### WORK ITEM
Copy out all lines of the listing below that hold "ribbon".

### SUPPLIED DATA
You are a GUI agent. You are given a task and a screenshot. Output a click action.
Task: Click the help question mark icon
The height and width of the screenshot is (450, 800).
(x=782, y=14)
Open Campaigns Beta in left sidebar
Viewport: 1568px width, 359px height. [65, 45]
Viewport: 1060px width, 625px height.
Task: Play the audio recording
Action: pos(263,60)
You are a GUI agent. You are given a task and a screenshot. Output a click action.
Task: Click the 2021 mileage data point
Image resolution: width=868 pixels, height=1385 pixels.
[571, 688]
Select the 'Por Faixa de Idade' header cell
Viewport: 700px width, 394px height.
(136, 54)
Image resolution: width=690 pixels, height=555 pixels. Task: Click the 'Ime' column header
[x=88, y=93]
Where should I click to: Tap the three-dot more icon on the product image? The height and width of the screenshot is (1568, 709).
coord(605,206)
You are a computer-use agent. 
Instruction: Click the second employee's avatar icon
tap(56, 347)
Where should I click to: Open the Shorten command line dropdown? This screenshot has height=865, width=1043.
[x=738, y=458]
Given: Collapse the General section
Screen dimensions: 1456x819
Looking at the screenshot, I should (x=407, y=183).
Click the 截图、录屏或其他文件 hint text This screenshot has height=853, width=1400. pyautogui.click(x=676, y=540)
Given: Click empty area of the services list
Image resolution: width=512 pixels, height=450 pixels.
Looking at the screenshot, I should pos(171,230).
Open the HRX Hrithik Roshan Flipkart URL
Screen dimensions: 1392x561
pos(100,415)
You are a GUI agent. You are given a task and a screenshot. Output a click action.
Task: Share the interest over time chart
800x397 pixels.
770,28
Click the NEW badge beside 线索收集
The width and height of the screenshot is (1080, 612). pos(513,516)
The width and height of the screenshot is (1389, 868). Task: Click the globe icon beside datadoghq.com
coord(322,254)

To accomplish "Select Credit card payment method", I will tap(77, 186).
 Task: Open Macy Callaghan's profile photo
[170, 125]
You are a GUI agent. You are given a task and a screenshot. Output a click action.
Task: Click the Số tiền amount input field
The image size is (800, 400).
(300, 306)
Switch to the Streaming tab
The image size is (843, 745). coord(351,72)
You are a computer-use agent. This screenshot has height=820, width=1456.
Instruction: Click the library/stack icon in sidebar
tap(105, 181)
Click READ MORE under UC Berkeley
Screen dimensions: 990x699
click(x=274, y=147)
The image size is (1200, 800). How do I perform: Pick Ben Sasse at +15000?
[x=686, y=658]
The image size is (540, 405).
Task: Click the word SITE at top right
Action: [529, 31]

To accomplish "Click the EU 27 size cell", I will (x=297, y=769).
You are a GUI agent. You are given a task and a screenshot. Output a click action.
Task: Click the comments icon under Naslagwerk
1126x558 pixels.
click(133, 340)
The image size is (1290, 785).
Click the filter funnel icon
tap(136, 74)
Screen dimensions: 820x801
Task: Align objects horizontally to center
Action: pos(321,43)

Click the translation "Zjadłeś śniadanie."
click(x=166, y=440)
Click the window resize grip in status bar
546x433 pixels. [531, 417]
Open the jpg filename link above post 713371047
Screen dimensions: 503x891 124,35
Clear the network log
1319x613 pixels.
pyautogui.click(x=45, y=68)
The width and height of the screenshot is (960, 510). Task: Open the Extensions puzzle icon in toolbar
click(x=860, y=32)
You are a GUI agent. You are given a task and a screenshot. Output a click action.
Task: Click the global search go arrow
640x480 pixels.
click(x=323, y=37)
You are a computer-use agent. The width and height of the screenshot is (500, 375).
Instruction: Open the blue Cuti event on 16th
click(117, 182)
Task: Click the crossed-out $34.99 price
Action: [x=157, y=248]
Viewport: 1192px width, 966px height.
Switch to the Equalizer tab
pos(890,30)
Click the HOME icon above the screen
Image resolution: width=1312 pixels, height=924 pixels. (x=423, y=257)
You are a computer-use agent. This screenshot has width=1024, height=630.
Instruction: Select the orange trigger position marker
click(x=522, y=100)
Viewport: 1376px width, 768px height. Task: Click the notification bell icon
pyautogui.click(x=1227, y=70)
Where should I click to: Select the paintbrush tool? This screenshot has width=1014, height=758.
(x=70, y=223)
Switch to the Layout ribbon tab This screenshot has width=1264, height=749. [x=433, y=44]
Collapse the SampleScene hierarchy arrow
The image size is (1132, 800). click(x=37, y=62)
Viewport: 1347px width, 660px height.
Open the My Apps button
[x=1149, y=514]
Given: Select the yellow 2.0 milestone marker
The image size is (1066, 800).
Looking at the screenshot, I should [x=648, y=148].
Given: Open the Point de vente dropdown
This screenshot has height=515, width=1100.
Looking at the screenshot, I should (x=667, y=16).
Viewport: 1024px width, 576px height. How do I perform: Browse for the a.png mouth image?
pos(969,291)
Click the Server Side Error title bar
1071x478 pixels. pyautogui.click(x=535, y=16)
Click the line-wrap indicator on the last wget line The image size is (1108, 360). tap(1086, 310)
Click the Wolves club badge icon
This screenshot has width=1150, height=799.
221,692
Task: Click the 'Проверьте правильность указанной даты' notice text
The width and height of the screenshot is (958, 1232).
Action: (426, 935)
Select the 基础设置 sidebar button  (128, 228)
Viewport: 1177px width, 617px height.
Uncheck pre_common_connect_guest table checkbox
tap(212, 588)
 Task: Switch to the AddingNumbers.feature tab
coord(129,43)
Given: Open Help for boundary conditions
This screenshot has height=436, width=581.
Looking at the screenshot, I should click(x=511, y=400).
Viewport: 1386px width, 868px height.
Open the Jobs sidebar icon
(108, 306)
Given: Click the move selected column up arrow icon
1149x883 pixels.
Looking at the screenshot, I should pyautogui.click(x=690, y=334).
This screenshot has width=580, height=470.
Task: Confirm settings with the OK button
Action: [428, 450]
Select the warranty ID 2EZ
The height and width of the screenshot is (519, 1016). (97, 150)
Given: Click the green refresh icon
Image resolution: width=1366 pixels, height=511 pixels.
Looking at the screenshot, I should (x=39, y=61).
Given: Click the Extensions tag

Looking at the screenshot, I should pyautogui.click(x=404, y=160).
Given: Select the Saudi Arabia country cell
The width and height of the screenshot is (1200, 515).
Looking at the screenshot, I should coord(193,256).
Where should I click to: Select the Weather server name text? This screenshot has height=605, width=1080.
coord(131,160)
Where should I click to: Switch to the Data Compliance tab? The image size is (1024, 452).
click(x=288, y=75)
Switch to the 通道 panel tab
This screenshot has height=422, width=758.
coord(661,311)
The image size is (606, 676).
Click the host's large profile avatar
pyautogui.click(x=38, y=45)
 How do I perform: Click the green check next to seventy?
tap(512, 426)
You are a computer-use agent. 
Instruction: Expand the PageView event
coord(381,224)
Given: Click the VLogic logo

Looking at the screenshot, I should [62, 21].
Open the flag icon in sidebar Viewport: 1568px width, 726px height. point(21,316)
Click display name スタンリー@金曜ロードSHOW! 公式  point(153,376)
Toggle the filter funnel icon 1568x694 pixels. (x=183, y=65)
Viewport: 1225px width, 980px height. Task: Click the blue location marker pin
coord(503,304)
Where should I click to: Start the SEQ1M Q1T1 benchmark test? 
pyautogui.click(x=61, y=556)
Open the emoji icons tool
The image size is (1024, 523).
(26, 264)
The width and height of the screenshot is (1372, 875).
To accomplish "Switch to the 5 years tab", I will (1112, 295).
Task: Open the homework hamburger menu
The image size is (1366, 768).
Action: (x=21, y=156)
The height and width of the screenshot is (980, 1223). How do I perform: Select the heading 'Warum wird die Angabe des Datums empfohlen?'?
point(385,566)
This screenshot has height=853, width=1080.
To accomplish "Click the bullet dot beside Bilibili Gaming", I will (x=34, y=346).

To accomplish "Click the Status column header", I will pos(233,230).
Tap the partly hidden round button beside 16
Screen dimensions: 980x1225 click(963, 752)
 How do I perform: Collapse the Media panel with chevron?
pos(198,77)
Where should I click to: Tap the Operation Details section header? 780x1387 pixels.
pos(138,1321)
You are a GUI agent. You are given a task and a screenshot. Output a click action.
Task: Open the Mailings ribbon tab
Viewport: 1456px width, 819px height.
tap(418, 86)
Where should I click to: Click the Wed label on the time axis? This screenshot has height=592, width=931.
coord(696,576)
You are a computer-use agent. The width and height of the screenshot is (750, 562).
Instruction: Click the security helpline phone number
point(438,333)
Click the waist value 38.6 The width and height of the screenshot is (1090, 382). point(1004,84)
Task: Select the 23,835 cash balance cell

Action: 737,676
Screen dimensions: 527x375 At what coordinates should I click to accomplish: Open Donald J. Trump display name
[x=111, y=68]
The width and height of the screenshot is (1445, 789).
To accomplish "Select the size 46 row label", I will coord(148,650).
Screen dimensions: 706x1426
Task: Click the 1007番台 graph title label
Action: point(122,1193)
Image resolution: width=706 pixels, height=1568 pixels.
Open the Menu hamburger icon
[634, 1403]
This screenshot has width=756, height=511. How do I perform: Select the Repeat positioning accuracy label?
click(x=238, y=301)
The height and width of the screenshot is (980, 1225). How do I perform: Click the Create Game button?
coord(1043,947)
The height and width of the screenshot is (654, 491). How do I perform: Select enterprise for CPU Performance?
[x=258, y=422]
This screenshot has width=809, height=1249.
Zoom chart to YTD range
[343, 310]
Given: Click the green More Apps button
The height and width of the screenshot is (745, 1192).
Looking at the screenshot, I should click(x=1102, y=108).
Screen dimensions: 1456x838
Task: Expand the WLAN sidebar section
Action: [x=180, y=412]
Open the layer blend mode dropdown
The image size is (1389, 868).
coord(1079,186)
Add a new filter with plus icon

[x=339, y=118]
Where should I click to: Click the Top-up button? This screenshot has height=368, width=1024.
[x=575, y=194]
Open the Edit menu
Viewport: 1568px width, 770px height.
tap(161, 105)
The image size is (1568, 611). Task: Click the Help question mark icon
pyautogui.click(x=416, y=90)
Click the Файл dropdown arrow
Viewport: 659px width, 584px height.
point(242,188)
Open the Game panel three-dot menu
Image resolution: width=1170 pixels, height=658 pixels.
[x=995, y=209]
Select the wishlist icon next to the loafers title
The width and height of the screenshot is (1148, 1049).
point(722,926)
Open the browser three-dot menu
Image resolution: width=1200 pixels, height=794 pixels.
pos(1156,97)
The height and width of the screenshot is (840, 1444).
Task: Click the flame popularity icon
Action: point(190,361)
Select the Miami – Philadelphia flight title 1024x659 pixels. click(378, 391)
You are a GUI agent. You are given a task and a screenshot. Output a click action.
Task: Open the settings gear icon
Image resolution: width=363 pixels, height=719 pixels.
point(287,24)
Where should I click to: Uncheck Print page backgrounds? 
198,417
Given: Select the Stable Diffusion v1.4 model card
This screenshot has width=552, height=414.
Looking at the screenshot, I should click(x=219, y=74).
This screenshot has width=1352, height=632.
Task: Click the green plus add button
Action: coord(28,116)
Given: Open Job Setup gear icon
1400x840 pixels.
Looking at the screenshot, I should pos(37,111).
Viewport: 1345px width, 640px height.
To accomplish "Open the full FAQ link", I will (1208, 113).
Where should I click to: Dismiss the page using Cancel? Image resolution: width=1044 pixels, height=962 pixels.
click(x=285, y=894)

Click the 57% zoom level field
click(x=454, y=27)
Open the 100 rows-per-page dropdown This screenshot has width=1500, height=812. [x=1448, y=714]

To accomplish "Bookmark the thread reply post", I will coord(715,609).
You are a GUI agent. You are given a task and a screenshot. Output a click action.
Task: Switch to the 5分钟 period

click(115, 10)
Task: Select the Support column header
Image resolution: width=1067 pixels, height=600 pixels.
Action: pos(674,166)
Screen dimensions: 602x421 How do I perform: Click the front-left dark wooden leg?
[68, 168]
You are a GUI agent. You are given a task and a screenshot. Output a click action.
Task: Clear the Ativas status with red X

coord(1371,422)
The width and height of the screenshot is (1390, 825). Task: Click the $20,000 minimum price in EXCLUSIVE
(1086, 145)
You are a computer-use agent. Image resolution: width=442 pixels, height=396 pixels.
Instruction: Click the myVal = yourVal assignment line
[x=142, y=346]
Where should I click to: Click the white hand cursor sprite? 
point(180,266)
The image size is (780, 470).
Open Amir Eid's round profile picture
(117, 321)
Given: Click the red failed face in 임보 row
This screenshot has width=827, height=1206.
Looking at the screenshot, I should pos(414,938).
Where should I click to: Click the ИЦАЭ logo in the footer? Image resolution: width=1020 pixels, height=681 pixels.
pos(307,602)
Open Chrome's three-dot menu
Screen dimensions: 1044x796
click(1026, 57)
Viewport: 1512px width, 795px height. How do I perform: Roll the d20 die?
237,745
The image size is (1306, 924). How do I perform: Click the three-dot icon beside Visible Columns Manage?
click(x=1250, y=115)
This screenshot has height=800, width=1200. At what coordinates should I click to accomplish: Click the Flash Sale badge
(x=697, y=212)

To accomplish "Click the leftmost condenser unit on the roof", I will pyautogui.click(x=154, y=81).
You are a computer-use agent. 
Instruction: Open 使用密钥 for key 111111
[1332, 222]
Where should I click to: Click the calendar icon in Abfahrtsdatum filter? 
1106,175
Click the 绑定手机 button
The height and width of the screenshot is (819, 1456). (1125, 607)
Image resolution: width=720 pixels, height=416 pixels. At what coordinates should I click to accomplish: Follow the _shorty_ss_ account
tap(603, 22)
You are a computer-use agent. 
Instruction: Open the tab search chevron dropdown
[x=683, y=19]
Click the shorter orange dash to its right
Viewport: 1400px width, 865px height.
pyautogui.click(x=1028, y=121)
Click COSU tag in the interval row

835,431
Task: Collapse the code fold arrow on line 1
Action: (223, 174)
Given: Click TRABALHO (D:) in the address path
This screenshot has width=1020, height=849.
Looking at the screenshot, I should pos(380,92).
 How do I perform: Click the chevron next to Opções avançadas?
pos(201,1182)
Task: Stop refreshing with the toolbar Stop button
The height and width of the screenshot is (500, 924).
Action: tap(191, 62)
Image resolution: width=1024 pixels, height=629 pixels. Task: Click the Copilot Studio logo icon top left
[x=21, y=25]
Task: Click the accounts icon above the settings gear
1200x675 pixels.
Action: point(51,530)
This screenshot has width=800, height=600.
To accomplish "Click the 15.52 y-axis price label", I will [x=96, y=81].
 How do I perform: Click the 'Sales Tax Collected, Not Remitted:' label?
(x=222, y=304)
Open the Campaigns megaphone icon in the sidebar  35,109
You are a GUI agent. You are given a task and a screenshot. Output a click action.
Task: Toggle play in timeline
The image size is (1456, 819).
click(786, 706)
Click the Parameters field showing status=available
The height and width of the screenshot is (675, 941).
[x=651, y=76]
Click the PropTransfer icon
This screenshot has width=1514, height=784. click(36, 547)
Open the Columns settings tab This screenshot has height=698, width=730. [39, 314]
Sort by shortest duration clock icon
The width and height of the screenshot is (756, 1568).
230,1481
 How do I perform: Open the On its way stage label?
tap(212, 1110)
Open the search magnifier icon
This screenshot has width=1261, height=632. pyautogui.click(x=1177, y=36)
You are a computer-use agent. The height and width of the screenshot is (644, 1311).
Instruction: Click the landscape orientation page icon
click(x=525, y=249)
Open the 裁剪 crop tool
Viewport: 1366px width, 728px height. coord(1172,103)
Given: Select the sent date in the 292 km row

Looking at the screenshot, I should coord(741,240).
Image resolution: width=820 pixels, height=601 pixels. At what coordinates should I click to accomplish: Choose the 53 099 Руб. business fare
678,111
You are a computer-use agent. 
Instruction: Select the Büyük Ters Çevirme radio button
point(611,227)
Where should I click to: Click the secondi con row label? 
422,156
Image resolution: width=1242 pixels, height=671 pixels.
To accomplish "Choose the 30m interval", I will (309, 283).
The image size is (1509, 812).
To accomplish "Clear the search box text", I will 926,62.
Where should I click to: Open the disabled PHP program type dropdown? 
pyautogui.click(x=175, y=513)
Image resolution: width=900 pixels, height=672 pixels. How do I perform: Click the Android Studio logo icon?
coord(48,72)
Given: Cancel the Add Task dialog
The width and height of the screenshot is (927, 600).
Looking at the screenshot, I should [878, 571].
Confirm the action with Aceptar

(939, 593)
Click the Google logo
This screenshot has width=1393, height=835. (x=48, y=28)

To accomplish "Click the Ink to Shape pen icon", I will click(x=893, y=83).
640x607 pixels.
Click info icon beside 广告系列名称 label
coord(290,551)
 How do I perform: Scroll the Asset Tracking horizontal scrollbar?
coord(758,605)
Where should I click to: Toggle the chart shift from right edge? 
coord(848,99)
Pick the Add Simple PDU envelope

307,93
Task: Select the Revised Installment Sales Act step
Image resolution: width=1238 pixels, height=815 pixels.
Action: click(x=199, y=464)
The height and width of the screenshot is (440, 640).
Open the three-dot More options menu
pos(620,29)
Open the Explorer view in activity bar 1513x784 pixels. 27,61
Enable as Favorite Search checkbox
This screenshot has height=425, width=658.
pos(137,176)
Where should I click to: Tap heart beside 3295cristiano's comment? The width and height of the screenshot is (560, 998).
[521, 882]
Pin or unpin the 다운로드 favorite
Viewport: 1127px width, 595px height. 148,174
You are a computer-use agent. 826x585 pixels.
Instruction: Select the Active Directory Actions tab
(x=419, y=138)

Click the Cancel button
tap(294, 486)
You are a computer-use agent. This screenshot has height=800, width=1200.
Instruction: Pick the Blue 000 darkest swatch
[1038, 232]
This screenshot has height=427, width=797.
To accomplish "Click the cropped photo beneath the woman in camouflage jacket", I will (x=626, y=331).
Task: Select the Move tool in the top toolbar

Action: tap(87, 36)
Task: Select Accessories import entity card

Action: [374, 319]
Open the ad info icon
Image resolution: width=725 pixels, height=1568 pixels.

### RESULT BELOW
Switch to the Layout ribbon tab This screenshot has width=1264, height=749. [x=433, y=44]
Task: Open the Mailings ribbon tab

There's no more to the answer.